Checking that work is being sent to processors: GPU vs Multiple CPUs

yoshi · September 13, 2022, 2:24am

In the Parameter Parallelism section of the DiffEqGPU.jl repo’s documentation there is some code. I got it to work. I want to check that its running on the processing units of the GPU. Is there someway to see workload is running on the individual processing units?

I also want to compare this workload running solve with EnsembleThreads() instead. In particular, I want to see that workloads are being sent to all my CPUs. Is there a way to see this in real time? I checked top expecting to see multiple instances of Julia running but I didn’t see this.

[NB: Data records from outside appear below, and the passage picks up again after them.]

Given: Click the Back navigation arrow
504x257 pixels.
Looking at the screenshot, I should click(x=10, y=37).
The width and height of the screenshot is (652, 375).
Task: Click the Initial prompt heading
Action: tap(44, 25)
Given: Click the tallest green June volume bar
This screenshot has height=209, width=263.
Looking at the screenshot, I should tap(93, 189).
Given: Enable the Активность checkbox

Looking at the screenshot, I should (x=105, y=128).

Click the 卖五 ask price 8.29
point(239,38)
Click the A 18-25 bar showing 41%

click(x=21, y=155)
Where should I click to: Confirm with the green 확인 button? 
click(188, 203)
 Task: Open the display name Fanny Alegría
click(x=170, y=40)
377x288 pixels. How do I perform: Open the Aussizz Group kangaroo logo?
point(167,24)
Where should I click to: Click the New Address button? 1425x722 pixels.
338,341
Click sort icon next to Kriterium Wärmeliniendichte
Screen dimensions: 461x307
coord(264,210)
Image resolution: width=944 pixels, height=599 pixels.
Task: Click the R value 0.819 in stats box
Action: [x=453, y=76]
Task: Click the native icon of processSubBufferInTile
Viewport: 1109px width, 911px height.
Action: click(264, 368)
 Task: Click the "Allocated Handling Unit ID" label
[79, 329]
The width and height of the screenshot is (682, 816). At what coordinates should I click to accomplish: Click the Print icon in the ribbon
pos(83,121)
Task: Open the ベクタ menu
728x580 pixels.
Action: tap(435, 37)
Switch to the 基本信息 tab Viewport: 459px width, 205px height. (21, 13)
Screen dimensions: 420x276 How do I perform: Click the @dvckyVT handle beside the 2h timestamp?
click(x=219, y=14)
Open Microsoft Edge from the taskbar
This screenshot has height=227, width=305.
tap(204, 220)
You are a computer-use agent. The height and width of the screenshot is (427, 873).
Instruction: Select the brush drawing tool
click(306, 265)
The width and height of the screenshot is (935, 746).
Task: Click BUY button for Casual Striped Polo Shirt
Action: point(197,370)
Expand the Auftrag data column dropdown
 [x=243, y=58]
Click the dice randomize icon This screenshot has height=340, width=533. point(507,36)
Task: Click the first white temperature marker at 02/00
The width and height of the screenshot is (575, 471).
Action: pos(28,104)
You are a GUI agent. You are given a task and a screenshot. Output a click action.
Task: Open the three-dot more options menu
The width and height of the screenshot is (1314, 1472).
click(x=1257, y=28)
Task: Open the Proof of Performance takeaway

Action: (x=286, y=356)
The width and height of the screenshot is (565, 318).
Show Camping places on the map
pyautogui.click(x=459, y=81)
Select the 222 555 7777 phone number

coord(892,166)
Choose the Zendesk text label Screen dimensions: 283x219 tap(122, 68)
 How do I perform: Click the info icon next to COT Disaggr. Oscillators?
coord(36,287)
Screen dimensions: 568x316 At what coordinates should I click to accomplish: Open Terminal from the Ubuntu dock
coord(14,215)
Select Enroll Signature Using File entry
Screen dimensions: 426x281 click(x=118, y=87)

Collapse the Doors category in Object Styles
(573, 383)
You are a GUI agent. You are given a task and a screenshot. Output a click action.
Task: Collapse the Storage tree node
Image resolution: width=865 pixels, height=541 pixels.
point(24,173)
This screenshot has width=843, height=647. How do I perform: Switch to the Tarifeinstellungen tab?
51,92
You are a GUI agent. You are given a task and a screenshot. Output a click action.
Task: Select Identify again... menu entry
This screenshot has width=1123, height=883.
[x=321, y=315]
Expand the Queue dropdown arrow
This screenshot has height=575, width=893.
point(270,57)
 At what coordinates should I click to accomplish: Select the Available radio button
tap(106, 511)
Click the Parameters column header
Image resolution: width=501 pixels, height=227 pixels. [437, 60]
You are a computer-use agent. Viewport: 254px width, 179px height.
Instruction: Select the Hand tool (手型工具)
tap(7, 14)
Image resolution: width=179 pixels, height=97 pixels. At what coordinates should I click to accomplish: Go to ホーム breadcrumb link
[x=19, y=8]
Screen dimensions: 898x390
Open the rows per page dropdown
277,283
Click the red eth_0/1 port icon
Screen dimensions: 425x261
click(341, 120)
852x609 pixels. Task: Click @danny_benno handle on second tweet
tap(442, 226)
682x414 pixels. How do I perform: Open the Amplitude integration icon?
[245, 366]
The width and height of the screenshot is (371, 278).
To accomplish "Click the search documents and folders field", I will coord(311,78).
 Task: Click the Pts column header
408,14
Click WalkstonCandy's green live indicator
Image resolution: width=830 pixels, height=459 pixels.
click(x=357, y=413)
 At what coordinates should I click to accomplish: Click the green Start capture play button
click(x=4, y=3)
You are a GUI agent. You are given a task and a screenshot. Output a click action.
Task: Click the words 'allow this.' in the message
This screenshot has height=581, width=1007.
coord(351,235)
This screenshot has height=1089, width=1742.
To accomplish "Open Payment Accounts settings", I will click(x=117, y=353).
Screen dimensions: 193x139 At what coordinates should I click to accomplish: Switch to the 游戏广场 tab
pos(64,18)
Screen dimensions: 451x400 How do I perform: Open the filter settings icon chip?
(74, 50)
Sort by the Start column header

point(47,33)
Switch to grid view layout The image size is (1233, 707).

jmair · September 13, 2022, 5:42am

If you are using NVIDIA gpus you can check nvidia-smi in a console, which should say how much memory each process is using (similar to top but for the GPU). Usually this is enough for me, but there are more sophisticated tools available for CUDA.

yoshi · September 13, 2022, 7:30pm

Do you have any ideas about the CPUs? Top shows me the % used by each process. But I have a 40 core processor that I’m testing on and I only see ~500% usage when I should expect to see >3000%…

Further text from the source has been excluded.